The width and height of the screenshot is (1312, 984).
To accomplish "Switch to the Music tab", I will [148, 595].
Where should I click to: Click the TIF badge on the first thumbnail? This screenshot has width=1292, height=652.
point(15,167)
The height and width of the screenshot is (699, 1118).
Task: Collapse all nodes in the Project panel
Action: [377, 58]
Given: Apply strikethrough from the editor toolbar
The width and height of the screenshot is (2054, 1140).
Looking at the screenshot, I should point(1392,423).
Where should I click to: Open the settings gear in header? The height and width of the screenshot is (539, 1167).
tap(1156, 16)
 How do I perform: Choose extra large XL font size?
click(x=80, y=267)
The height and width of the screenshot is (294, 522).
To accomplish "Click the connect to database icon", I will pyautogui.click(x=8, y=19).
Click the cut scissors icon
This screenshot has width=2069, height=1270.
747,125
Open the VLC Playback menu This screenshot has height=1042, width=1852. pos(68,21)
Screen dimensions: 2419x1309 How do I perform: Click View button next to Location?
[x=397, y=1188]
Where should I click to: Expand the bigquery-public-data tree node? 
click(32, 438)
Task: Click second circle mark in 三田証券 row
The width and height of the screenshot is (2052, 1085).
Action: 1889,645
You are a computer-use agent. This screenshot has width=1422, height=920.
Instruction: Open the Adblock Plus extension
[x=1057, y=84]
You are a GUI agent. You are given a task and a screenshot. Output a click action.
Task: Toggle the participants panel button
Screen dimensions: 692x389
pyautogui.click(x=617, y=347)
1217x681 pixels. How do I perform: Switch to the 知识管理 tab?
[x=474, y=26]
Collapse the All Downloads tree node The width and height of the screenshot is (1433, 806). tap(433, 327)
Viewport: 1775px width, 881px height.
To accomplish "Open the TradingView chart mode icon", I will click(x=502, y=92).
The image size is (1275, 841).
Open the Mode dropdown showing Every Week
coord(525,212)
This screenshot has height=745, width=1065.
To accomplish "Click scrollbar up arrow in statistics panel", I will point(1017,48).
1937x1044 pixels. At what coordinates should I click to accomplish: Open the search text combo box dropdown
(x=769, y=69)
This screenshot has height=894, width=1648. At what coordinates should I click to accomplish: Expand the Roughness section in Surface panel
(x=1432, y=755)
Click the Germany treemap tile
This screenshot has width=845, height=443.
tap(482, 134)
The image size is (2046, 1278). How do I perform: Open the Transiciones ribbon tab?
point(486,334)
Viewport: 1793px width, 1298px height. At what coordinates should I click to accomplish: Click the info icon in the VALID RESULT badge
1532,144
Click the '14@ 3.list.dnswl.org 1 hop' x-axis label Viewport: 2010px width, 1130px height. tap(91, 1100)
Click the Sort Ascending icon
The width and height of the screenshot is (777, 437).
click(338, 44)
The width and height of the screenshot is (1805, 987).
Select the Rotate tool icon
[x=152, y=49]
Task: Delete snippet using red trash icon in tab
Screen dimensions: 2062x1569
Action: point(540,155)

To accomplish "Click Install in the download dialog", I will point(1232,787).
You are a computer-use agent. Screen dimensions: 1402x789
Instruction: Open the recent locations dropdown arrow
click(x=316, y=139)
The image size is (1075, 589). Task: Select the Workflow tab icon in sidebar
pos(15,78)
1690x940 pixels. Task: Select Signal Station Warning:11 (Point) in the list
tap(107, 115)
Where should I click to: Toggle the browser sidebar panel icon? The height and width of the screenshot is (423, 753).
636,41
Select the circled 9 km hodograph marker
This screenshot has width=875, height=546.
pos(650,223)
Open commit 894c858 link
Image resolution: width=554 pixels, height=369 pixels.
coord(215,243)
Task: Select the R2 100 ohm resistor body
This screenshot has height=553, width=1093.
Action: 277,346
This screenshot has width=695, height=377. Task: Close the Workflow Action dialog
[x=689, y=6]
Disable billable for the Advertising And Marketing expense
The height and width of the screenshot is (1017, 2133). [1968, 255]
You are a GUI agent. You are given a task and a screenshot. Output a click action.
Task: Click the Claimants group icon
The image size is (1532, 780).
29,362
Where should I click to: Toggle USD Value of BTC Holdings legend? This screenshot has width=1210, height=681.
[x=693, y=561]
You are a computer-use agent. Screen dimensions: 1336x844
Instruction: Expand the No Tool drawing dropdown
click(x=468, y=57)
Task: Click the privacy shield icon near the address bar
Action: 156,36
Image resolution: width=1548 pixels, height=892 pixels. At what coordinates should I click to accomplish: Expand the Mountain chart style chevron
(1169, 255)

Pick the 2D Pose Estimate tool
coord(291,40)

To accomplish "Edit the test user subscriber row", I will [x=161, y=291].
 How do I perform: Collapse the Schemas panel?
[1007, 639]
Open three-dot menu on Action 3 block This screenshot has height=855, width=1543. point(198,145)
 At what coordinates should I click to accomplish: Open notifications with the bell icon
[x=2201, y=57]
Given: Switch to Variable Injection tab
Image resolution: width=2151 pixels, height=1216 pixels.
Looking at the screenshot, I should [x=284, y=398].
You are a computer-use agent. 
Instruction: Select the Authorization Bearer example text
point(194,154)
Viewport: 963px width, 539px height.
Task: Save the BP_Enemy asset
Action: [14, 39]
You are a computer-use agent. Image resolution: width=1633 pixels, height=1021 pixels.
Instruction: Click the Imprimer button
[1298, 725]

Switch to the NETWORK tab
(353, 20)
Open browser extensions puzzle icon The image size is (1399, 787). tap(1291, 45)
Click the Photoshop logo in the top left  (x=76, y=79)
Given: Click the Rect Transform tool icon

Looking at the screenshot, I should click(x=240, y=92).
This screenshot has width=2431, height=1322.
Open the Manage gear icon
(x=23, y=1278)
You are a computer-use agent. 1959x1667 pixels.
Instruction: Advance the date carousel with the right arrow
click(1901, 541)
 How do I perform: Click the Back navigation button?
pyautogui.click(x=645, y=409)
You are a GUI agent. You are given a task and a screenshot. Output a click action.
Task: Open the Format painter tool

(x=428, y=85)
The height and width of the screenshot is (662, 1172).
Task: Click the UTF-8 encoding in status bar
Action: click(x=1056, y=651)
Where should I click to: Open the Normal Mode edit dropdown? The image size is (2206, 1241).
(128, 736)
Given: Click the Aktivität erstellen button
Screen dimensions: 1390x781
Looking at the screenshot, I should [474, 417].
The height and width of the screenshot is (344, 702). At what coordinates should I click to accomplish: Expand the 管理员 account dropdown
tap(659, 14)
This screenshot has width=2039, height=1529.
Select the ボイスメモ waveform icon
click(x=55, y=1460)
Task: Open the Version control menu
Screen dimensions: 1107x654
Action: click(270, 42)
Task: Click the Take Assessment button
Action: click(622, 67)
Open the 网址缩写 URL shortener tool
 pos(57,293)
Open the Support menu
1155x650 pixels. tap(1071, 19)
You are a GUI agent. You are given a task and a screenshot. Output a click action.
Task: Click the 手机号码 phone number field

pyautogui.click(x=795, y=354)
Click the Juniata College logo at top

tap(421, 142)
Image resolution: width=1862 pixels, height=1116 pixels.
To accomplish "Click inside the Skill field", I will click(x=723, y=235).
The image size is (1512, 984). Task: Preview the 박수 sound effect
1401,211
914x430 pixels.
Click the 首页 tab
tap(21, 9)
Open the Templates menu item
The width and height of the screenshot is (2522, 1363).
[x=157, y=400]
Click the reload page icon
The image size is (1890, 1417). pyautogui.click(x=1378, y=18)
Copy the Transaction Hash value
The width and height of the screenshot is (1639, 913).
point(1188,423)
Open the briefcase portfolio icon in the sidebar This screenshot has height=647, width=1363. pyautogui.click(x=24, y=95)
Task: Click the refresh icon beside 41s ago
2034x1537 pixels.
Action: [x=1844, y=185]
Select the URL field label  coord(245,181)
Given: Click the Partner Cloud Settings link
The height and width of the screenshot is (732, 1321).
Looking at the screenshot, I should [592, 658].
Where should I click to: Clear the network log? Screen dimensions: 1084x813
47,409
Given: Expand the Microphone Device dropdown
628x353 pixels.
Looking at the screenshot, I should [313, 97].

• _What to work on_
Wherever the line holding "How do I perform: Collapse" falls in the entries above, copy exactly from it through the line holding "This screenshot has width=2039, height=1529.", inclusive, and add nothing.

• _Solution for this problem_
 How do I perform: Collapse the Schemas panel?
[1007, 639]
Open three-dot menu on Action 3 block This screenshot has height=855, width=1543. point(198,145)
 At what coordinates should I click to accomplish: Open notifications with the bell icon
[x=2201, y=57]
Given: Switch to Variable Injection tab
Image resolution: width=2151 pixels, height=1216 pixels.
Looking at the screenshot, I should [x=284, y=398].
You are a computer-use agent. 
Instruction: Select the Authorization Bearer example text
point(194,154)
Viewport: 963px width, 539px height.
Task: Save the BP_Enemy asset
Action: [14, 39]
You are a computer-use agent. Image resolution: width=1633 pixels, height=1021 pixels.
Instruction: Click the Imprimer button
[1298, 725]

Switch to the NETWORK tab
(353, 20)
Open browser extensions puzzle icon The image size is (1399, 787). tap(1291, 45)
Click the Photoshop logo in the top left  (x=76, y=79)
Given: Click the Rect Transform tool icon

Looking at the screenshot, I should click(x=240, y=92).
This screenshot has width=2431, height=1322.
Open the Manage gear icon
(x=23, y=1278)
You are a computer-use agent. 1959x1667 pixels.
Instruction: Advance the date carousel with the right arrow
click(1901, 541)
 How do I perform: Click the Back navigation button?
pyautogui.click(x=645, y=409)
You are a GUI agent. You are given a task and a screenshot. Output a click action.
Task: Open the Format painter tool

(x=428, y=85)
The height and width of the screenshot is (662, 1172).
Task: Click the UTF-8 encoding in status bar
Action: click(x=1056, y=651)
Where should I click to: Open the Normal Mode edit dropdown? The image size is (2206, 1241).
(128, 736)
Given: Click the Aktivität erstellen button
Screen dimensions: 1390x781
Looking at the screenshot, I should [474, 417].
The height and width of the screenshot is (344, 702). At what coordinates should I click to accomplish: Expand the 管理员 account dropdown
tap(659, 14)
This screenshot has width=2039, height=1529.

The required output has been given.